Текст для чтения.
Потребность в подобном рассуждении появилась в западном мире после Первой мировой войны. По понятным причинам в те годы услышано не было. И лишь по возвращении из эмиграции, на европейском послевоенном пустыре, философы сумели сказать так, что их высказывание получило резонанс. По времени это совпадает с денацификацией Европы и разоблачением сталинизма – тогда здравый голос оказался нужен.

Строго говоря, франкфуртская школа – столь же условное определение, как и парижская школа начала ХХ века, объединявшая несхожих меж собой художников: Модильяни, Шагала и Сутина. Точно так же и Теодор Адорно, Макс Хоркхаймер, Герберт Маркузе и Эрих Фромм (называю лишь крупнейших философов) – их роднила суть работы. Философ франкфуртской школы участвовал в жизни общества – и активно; это тот, кто критикует современное общество с позиций гуманизма и социализма, выступает за конкретизацию абстрактных категорий, голосует за республиканский строй и социальное государство. 

Гуманизация философии – звучит слишком обобщённо; так можно сказать про многих философов, но во второй половине ХХ века роль гуманистов взяли на себя именно франкфуртские мыслители. Можно утверждать, что тот европейский демократический республиканский строй, который возник после войны и ещё существовал в 70-е годы, пошатнулся в 90-е и грозит рассыпаться сегодня. Та почти утопическая объединённая демократическая Европа, которая мирно жила тридцать-сорок лет подряд, – это воплощение рецептов и уроков франкфуртской школы.

Может ли критический, сомневающийся разум стать основанием организованного социума?  Вспомним, что гипотетической Республикой Платона управляют философы, но скажите, разве метод их правления соответствует философскому диалогу Сократа? Приказать поверить или принудить к сомнению? Идеология или философия? Этот вопрос в 50-е годы звучал болезненно. А сегодня он не звучит вообще.

Проверьте понимание.
1 - Ответьте по тексту о франкфуртской школе:
(a) После какой войны в западном мире появилась потребность в подобном рассуждении?
(b) Каких художников объединяла парижская школа начала ХХ века?
(c) Кто управляет гипотетической Республикой Платона?
2 - Перепишите из текста о франкфуртской школе всё, начиная со слов «Гуманизация философии –» и до слов «уроков франкфуртской школы.» включительно.

Список строк.
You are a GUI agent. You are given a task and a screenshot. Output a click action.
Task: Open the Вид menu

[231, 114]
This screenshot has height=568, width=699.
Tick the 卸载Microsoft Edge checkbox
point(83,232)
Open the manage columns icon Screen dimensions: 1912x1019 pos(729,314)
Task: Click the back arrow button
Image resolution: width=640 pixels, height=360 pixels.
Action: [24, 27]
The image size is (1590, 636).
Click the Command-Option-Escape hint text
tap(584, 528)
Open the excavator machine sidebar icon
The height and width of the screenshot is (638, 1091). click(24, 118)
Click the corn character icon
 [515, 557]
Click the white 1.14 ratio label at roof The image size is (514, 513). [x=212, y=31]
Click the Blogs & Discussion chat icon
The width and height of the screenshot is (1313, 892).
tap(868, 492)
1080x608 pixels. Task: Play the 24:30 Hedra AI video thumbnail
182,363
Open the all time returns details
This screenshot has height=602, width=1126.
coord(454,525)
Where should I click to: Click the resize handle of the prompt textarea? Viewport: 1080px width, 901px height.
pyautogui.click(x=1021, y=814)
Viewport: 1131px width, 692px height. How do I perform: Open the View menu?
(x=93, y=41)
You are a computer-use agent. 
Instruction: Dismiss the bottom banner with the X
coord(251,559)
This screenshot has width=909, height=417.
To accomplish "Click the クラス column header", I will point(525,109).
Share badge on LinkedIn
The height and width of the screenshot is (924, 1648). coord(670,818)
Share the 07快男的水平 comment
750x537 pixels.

Ответы к заданиям.
1 -
(a) После Первой мировой войны.
(b) Модильяни, Шагала и Сутина.
(c) Философы.

2 -
Гуманизация философии – звучит слишком обобщённо; так можно сказать про многих философов, но во второй половине ХХ века роль гуманистов взяли на себя именно франкфуртские мыслители. Можно утверждать, что тот европейский демократический республиканский строй, который возник после войны и ещё существовал в 70-е годы, пошатнулся в 90-е и грозит рассыпаться сегодня. Та почти утопическая объединённая демократическая Европа, которая мирно жила тридцать-сорок лет подряд, – это воплощение рецептов и уроков франкфуртской школы.